▶ Exercise: Only the lines from the one containing "This screenshot has width=750, height=873." through the end of the entries should be repeated, exactly as they appear, first and last included.

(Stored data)
....................

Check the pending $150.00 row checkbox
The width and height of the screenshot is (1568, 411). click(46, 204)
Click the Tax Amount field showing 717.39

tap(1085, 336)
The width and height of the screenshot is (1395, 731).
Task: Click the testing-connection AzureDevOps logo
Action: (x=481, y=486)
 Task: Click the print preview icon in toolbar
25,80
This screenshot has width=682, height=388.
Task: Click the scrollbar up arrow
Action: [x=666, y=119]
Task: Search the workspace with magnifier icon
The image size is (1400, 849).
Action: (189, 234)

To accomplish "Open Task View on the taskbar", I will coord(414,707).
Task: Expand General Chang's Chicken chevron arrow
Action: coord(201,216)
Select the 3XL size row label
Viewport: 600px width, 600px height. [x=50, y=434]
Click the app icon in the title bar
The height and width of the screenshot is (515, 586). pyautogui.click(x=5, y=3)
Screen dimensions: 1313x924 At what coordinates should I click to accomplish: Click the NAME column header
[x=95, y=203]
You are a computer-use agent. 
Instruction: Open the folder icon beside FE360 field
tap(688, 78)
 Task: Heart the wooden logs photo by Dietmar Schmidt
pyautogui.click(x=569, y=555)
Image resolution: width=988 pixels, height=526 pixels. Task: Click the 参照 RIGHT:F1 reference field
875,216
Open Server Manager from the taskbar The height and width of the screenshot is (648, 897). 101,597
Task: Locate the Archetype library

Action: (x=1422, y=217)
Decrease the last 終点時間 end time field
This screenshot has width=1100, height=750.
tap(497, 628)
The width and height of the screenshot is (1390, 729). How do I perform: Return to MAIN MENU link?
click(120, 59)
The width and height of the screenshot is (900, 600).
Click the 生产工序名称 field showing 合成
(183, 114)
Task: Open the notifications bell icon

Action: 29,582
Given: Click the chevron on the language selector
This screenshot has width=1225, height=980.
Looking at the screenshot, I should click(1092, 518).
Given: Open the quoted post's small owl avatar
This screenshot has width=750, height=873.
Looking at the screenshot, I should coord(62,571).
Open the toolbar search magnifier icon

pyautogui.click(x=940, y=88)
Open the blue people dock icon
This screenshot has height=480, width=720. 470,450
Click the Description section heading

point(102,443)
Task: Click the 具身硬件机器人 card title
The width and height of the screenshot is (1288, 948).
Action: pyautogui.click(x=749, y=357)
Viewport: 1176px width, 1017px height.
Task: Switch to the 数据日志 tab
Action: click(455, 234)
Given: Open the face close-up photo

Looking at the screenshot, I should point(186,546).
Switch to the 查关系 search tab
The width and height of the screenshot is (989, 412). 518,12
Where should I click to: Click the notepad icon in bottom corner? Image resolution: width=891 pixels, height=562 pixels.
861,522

....................

▶ Expected output:
This screenshot has width=750, height=873.
Looking at the screenshot, I should coord(62,571).
Open the toolbar search magnifier icon

pyautogui.click(x=940, y=88)
Open the blue people dock icon
This screenshot has height=480, width=720. 470,450
Click the Description section heading

point(102,443)
Task: Click the 具身硬件机器人 card title
The width and height of the screenshot is (1288, 948).
Action: pyautogui.click(x=749, y=357)
Viewport: 1176px width, 1017px height.
Task: Switch to the 数据日志 tab
Action: click(455, 234)
Given: Open the face close-up photo

Looking at the screenshot, I should point(186,546).
Switch to the 查关系 search tab
The width and height of the screenshot is (989, 412). 518,12
Where should I click to: Click the notepad icon in bottom corner? Image resolution: width=891 pixels, height=562 pixels.
861,522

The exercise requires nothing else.